作業内容: 気管切開チューブの事故を扱った抜粋本文について、「日頃の診療にまつわることや、」から「たままでおくのは常識である。」までを一字も変えずに書き写してください。

抜粋本文:
══════

吉田クリニック 院長のドタバタ日記

日頃の診療にまつわることや、お知らせ、そして世の中の出来事について思うところ書いています。診療日には毎日更新しています。

気管チューブ「切開後2週間は注意を」 死亡事例調査 その2

2018年06月20日 06時14分03秒 | 日記
 「医療従事者は認識すべき・・」という文言をみると、いかにも医療従事者全員が何も知らないとの印象を受ける。まあでも死亡者がでているので甘んじて受けるしかない。でもこのような報道をみるといかにも今までこんな事例があることも知らなかったのかとお叱りをうけているようである。
 しかしながらこのような事例による事故は大昔からあるのである。Tube troubleという用語にて「この領域に関連する医療従事者」では常識的なトラブルである。気管切開を置いたときはしっかり瘻孔部に肉芽ができてトンネルが形成されるまではステントとして気管切開チューブを2週くらい留置したままでおくのは常識である。
 そしてチューブを交換したならきちんとチューブの先端が気管内にあるのかどうか、加圧バッグで空気を送りこんで肺への空気流入音を確認する必要がある。これらのことを守っていればほぼこのようなトラブルは回避できる(100%ではないが)。
 いかにも機構のいう「お前ら全員知らないのか」的な物言いにはちょっと・・・。在宅医療が増えてきたせいで「この領域に精通しない医療従事者」が気管切開チューブを管理することが多くなってきたためこの事故がクローズアップされてきたにすぎない。
 でも実際事故はくりかえされているのでお叱りはしょうがない。

══════

表示情報:

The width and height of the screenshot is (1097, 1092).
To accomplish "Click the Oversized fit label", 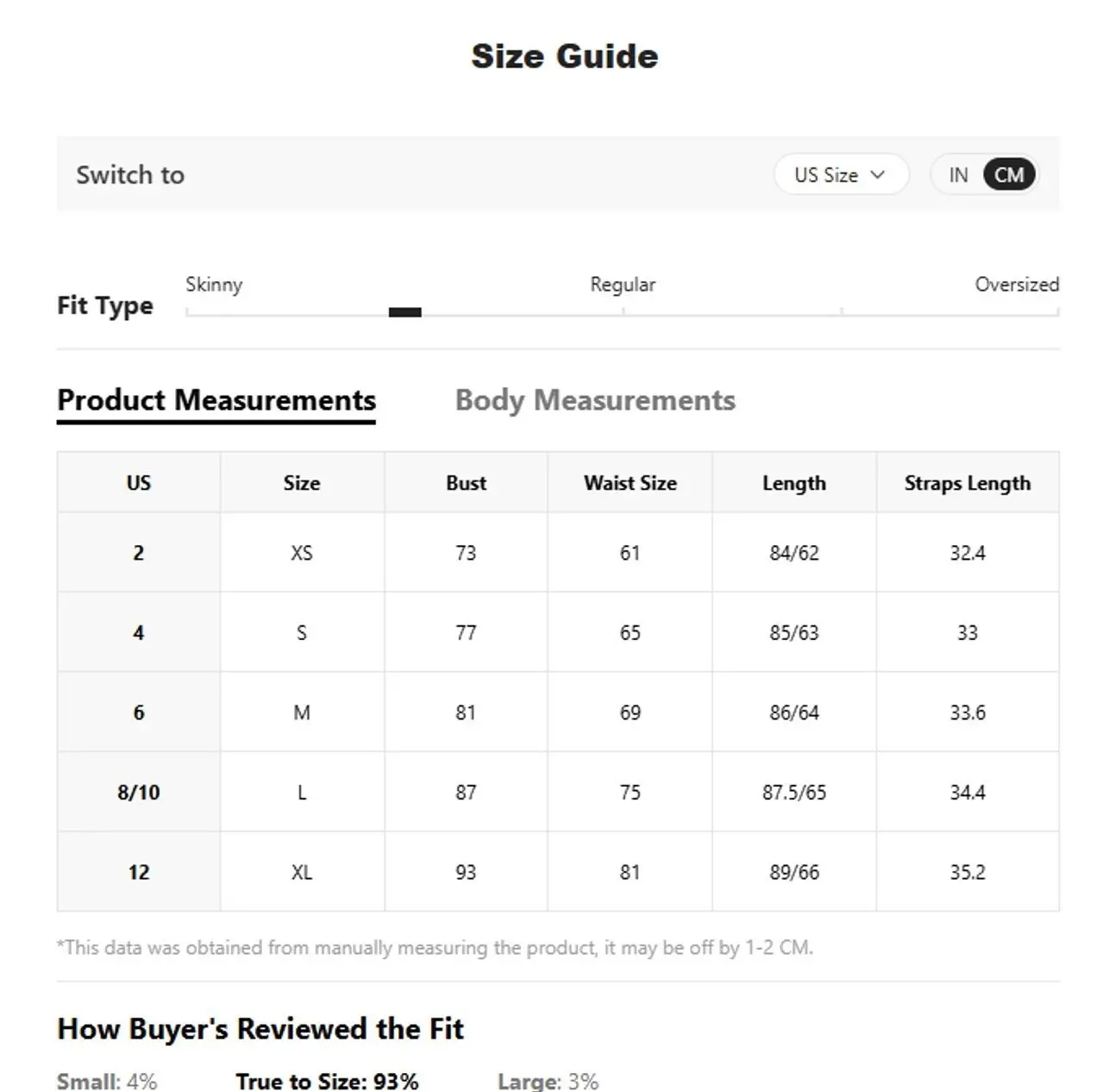I will pyautogui.click(x=1016, y=285).

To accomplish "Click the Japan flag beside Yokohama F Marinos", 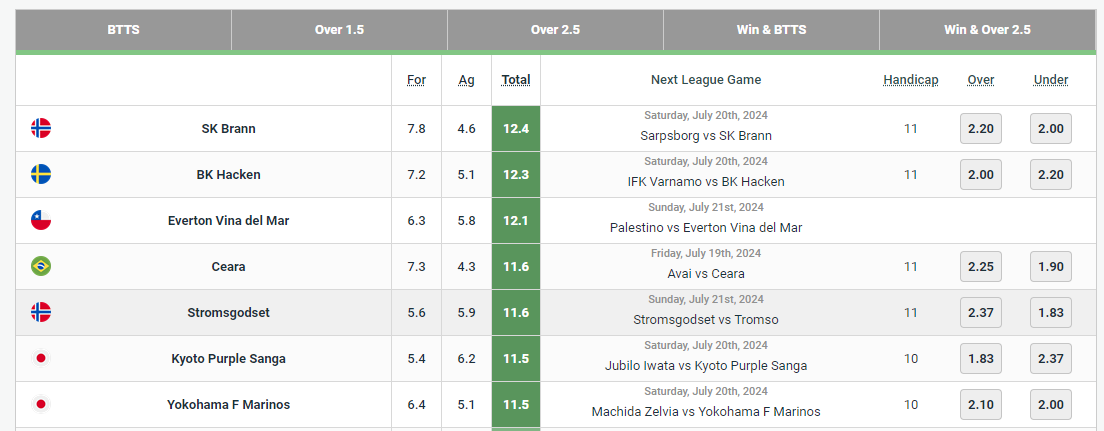I will pos(41,404).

══════

記述回答:
日頃の診療にまつわることや、お知らせ、そして世の中の出来事について思うところ書いています。診療日には毎日更新しています。

気管チューブ「切開後2週間は注意を」 死亡事例調査 その2

2018年06月20日 06時14分03秒 | 日記
 「医療従事者は認識すべき・・」という文言をみると、いかにも医療従事者全員が何も知らないとの印象を受ける。まあでも死亡者がでているので甘んじて受けるしかない。でもこのような報道をみるといかにも今までこんな事例があることも知らなかったのかとお叱りをうけているようである。
 しかしながらこのような事例による事故は大昔からあるのである。Tube troubleという用語にて「この領域に関連する医療従事者」では常識的なトラブルである。気管切開を置いたときはしっかり瘻孔部に肉芽ができてトンネルが形成されるまではステントとして気管切開チューブを2週くらい留置したままでおくのは常識である。